_Objective_: Quote the listing below, starting with its first line and ending with the line that contains "Action: pyautogui.click(x=119, y=267)". Include both of those lines.

Stored entries
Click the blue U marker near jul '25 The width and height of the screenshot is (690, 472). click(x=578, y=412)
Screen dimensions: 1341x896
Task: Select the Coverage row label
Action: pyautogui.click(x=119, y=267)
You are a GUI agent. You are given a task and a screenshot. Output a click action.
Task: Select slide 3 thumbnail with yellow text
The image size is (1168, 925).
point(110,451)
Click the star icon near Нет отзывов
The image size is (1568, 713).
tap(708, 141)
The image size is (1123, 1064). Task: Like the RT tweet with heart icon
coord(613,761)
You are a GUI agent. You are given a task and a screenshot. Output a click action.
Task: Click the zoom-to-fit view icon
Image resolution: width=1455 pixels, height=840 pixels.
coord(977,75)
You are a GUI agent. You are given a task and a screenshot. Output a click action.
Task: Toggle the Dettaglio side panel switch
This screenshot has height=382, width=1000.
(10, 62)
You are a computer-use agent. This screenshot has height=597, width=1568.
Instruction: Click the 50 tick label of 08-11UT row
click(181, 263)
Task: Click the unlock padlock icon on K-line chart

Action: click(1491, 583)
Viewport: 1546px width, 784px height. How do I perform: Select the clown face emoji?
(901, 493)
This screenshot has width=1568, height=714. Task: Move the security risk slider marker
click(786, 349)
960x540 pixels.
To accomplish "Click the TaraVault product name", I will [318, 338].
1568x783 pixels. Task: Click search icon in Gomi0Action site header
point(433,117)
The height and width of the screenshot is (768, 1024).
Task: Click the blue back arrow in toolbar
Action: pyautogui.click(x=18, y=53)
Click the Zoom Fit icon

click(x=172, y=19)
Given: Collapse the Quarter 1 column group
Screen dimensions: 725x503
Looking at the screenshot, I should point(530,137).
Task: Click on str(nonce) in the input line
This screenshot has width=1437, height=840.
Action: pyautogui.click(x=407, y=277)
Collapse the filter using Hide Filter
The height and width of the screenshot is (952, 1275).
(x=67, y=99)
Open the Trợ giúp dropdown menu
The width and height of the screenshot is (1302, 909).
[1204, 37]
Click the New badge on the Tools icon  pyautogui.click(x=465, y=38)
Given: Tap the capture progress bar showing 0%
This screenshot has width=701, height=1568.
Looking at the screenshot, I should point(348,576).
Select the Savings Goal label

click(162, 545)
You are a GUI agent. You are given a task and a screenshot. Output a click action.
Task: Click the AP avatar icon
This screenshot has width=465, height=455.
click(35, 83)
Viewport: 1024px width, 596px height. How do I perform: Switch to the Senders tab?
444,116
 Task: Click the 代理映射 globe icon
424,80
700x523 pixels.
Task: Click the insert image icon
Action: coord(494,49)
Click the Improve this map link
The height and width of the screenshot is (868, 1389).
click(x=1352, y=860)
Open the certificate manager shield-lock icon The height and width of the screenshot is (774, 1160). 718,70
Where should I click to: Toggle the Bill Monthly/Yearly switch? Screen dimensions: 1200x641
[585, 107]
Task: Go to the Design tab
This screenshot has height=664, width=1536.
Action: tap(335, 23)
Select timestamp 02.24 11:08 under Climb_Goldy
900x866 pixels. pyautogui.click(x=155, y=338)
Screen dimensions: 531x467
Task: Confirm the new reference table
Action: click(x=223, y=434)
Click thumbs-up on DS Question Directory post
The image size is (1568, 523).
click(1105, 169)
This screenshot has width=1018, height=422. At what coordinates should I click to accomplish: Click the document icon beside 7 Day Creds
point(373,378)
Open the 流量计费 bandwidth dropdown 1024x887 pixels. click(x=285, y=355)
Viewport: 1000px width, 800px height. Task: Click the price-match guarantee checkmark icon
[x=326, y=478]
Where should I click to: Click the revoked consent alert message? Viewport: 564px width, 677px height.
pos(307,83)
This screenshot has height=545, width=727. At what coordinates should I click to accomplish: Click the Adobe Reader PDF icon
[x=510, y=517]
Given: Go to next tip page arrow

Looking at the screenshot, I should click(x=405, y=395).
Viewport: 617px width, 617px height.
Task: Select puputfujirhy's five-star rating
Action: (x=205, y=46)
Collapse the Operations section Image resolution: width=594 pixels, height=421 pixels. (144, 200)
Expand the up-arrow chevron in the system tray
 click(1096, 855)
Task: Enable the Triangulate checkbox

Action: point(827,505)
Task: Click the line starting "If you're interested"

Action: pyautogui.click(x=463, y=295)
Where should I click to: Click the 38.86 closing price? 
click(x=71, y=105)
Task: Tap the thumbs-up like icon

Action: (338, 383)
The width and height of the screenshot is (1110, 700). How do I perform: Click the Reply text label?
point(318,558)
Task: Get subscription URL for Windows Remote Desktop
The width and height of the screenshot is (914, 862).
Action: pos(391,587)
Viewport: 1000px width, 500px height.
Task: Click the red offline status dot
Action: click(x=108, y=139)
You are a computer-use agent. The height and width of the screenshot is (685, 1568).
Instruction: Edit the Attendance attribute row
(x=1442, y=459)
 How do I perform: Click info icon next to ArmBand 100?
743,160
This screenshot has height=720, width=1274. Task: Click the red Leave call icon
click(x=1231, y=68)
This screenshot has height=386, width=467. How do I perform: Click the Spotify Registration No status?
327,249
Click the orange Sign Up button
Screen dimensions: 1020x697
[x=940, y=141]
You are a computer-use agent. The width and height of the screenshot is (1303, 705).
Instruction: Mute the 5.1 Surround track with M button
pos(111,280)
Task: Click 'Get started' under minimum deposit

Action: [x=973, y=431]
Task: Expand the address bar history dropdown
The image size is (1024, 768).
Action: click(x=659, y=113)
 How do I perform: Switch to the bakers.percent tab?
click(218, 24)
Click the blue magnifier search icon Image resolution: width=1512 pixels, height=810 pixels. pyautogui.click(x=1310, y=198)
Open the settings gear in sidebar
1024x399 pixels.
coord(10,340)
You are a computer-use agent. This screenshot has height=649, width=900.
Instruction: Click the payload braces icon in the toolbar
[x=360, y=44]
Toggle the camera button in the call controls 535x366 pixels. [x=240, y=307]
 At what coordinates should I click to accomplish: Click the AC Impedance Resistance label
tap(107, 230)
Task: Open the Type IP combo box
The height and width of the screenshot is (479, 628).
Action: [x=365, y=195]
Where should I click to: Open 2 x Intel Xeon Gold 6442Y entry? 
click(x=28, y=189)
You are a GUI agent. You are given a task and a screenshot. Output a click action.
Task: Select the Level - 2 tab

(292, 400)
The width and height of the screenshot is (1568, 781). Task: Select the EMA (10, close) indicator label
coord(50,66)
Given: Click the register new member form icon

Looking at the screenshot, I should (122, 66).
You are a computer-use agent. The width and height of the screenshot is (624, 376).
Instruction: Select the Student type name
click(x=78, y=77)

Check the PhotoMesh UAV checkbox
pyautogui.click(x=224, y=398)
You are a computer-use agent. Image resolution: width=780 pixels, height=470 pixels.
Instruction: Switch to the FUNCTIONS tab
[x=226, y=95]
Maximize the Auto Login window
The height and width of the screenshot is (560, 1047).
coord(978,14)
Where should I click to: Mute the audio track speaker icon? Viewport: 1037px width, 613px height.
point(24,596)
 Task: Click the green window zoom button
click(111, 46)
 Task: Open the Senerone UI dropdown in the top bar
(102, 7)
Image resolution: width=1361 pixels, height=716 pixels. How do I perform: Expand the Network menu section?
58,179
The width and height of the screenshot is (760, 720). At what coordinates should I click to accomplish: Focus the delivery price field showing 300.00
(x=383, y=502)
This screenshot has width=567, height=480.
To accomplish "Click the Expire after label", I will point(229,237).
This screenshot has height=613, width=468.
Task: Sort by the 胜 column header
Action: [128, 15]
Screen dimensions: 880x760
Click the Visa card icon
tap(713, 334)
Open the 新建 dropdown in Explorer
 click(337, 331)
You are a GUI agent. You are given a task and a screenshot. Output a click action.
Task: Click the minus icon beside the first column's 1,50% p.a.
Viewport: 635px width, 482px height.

_Written reply_:
Click the blue U marker near jul '25 The width and height of the screenshot is (690, 472). click(x=578, y=412)
Screen dimensions: 1341x896
Task: Select the Coverage row label
Action: pyautogui.click(x=119, y=267)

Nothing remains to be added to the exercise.